## Goal 1
Please answer these about the post on Dick's Exegesis:
(a) In the Exegesis quotation, what replaces the mechanism of fate or blind chance?
(b) At the end of which novel does Rick Deckard see beyond himself?
(c) What is the name of Deckard's wife?
## Goal 2
Resume the post on Dick's Exegesis and Deckard from the point where it stops.

** START Text passage **

Sunday, April 8, 2007

Cover of the Day -- Easter Edition




Dick writes in the Exegesis:
"The victory of Christ (as Lord of the Cosmos) over astral (planetary) determinism is better expressed, for us today, by saying, It is the coming into being of a thinking cosmos replacing a merely deterministic, casual, unthinking, mechanism of fate or blind chance."

Later in life Dick imagined a cosmological battle between the organized forces of good and evil taking place all around him, but in his earlier work the struggle between empathy and apathy is purely an internal one. Nowhere is this better expressed than at the end of Do Androids Dream of Electric Sheep? when Rick Deckard, exhausted and haunted by a marathon of destroying androids, finally sees beyond himself, beyond the blinding searchlights of his own desire and recognizes that all life struggles for survival and self-esteem the same way he does.

Iran, Deckard's wife, asks, "Do you want to use the mood organ? To feel better? You have always gotten a lot out of it, more than I ever have."

** END Text passage **
** START Dataset rows **

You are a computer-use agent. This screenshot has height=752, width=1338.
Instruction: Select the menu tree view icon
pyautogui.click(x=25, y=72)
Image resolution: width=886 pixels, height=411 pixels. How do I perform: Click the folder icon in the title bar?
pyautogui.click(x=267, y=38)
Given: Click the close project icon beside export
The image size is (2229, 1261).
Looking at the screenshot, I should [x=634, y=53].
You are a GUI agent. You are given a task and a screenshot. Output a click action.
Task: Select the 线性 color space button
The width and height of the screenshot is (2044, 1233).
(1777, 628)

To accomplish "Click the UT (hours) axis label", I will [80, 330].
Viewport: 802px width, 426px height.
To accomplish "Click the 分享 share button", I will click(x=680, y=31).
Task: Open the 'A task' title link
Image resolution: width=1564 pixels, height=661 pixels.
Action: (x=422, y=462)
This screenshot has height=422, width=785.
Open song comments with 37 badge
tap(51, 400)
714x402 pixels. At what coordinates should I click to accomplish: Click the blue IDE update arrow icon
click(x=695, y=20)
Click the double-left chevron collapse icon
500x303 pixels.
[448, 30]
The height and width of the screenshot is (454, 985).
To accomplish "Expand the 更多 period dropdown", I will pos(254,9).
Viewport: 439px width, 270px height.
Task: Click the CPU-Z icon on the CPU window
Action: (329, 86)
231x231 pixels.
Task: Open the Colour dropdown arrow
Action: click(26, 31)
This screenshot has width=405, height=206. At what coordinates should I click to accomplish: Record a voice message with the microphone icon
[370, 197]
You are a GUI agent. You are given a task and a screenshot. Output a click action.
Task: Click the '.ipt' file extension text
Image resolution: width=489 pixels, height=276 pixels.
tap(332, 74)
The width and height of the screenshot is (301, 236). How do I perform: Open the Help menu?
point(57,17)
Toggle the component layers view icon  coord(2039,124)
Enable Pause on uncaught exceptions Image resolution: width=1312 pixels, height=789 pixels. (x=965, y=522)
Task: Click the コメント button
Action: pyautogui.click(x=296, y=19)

** END Dataset rows **

## Right answer 1
(a) A thinking cosmos.
(b) Do Androids Dream of Electric Sheep?
(c) Iran.

## Right answer 2
"I'll be okay," he shook his head trying to clear it, still bewildered."The spider Mercer gave the chickenhead, Isidore; it was probably artificial too. But it doesn't matter. The electric things have their lives, too. Paltry as those are."

All of Dick's successful characters (the ones who are in any way satisfied at the end of his stories) at some point in the action slip off the brittle carapace of their egotism and embrace the world around them. It is the idios kosmos (the personal world) that surrenders to the koinos kosmos (shared world) in these characters as they move from a selfish being concerned only for itself into an empathetic being that sees beyond its own pleasure and pain.

At the end of Do Androids Dream of Electric Sheep? Deckard is able to sleep without the mood organ, to live in the world unassisted by technology and finally to be completely human as a result of his surrender to something larger than himself. I've always been struck by how relevant some of the final lines of T.S. Eliot's landmark poem "The Waste Land" are to Do Androids Dream of Electric Sheep?:
"Datta: What have we given
My friend, blood shaking my heart
The awful daring of a moment's surrender
Which an age of prudence can never retract
By this, and this only, we have existed
Which is not to be found in our obituaries
Or in memories draped by the beneficent spider"
(lines 402-408)

Happy Easter!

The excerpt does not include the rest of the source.